Something strange has been happening for the past year or so: when I get
my hair cut, as the process draws to a close, the barber—male or female—will lean
close and whisper, “Would you like me to trim your eyebrows?”
Now, I have been having my hair cut—on two continents—for a number of
years, and never before have I been asked that question, except during these
past few months. I can assure you that my eyebrows have not become suddenly
shaggier (okay, they are a little unkempt at times, but it’s nothing a stiff
brush and a garden rake can’t handle) I have to conclude that, at their annual
conference last year, the Grand Barber must have given a rousing speech on the
new and exciting styling possibilities waiting to be exploited within their
customer’s eyebrows.
Since we have already established that it is not my eyebrows, then it has
to be that, or some obscure ordinance demanding that barbers offer retired
people the option of having their eyebrows mowed along with their haircuts, as
a sort of OAP perk. It could be this, as the question began to be posed to me
after I admitted that I had recently retired. I told them that because, when I
started showing up on weekdays instead of weekends to have my hair shortened
and they asked if I had the day off, “retired” sounded better than confessing I
had been made redundant and couldn’t be arsed to look for a new job.

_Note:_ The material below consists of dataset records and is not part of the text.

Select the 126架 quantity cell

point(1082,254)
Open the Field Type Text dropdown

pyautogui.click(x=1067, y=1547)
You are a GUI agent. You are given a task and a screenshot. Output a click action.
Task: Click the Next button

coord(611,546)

My eyebrows do NOT look like this! |
Naturally, I have never considered saying, “Yes” to this question, for a
number of reasons.
First, there is the manner in which they ask it, the way they lean in
and furtively enquire, as if the state of my eyebrows and the possible shearing
of them should be kept secret; something intimate to be shared between a barber
and his patient that the rest of the shop does not need to be privy to. This is
how I would imagine they might ask the more traditional “Something for the
weekend, sir?” question, which they never have. Not to me, anyway. (For my
American friends, “Something for the weekend, sir” is supposedly what barbers
would ask gentlemen who were having their hair cut as a way of offering them condoms.
Apparently, this custom died out about the time Boots began setting condoms out
on the display racks so they stopped asking it long before I reached these
shores. Or perhaps they just assumed I was the sort of guy who simply wouldn’t
benefit from condoms. Just as well; if they had asked, I probably would have
said, “A couple of tickets to Lego Land would be nice!”)

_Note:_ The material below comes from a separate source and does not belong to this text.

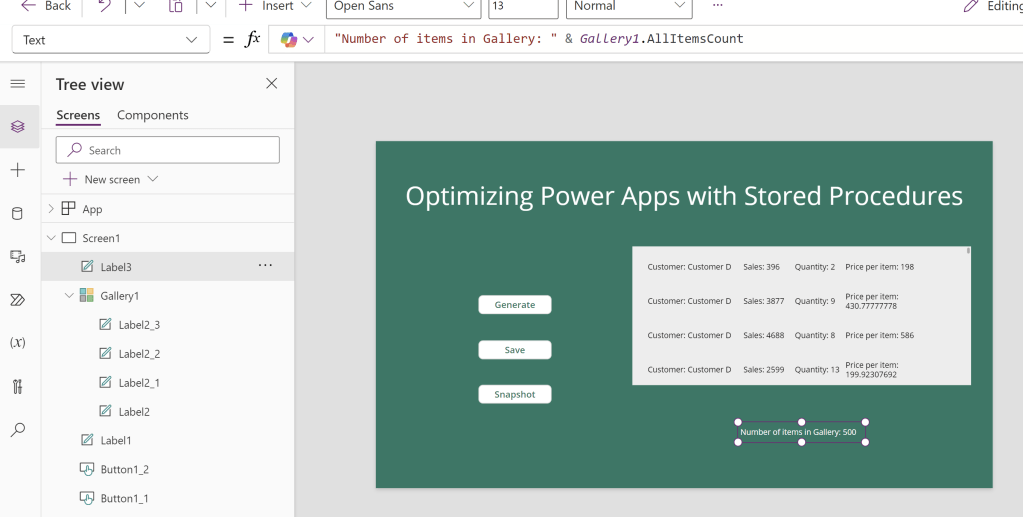Open the Media icon in sidebar
This screenshot has height=517, width=1023.
[18, 256]
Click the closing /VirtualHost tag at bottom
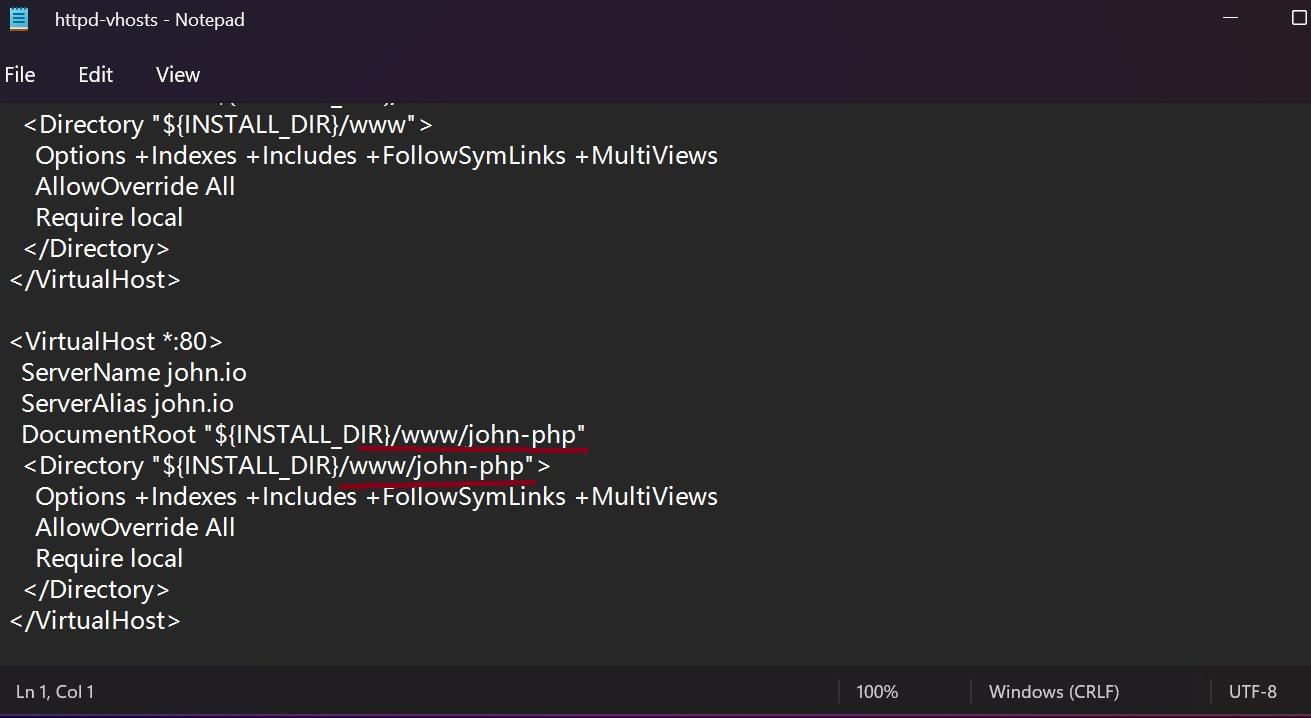The height and width of the screenshot is (718, 1311). pos(94,620)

Secondly, there is the matter of a friend of mine who once treated herself
to a luxury make-over, part of which included waxing and tweaking her eyebrows.
Long story short, an over-enthusiastic exfoliator-in-training removed half of
her left eyebrow, leaving her with a permanently quizzical look. She tried to
paint it in with eyebrow pencil and we all told her you could hardly notice it,
but of course we were lying.
This is what they are planning on doing, I just know it! |
After deflecting one of the more approachable female barber’s offer of weed-whacking
my eyebrows, I related that story to her. Surprisingly, she took umbrage at it,
apparently believing I was suggesting—had I allowed her near the ridge of my brow
with a set of lively clippers—that the results might be similar, which, of
course, was exactly what I was implying. But now that I have so alerted her, I
am certainly not going to let her touch my eyebrows for fear that she will (“Oops,
I am soooo sorry. Not.”) shave them
off in a fit of pique.
The real reason I will not allow my eyebrows to be fiddled with,
however, is due to my secret shame, something I will not even confess in the sanctity
of my barber/patient relationship: most of my eyebrows are not there.
No, it’s true: from the middle of my eyebrows outward, I am practically
bald, and I use the vigorous growth of the other half as a sort of eyebrow
comb-over. If I let my barber shorten my external eye-hairs, I am going to look
as quizzical as my aforementioned friend, but on both sides.
God in heaven! These are eyebrow shapers...for MEN! |
Just why my eyebrows have disappeared is a mystery. I did ask Dr. Google
about it and—as you might expect—discovered a number of possible reasons encompassing
an alarming range of outcomes, including death. (Seriously, I don’t know why
everyone in the world isn’t a hypochondriac by now; the internet makes it so
easy to inflate an infected hangnail into a symptom of bubonic plague or Ebola
poisoning.)
I am choosing to believe my pattern eyebrow-baldness is at the lower,
non-lethal, end of the hair-loss spectrum, which is merely “a natural condition
of aging” because Hypothyroidism—which Doc Google puts forward as the most
likely candidate—has a host of nasty side effects and complications (including
premature failure of the ovaries) but which, happily, has a array of symptoms I
have yet to experience, such as memory loss, fluid retention and irregular menstrual
cycles.
Therefore, I think it is safe to assume that my eyebrow thinning is
non-lethal, but I plan to hang on to as much of my comb-over as I can, so I steadfastly
refuse the kind offers of my barbers to hack a path through my eyebrows with a
machete and continue with my own brow-hair maintenance regime, as long as I can
remember where I put the wire brush and the garden rake.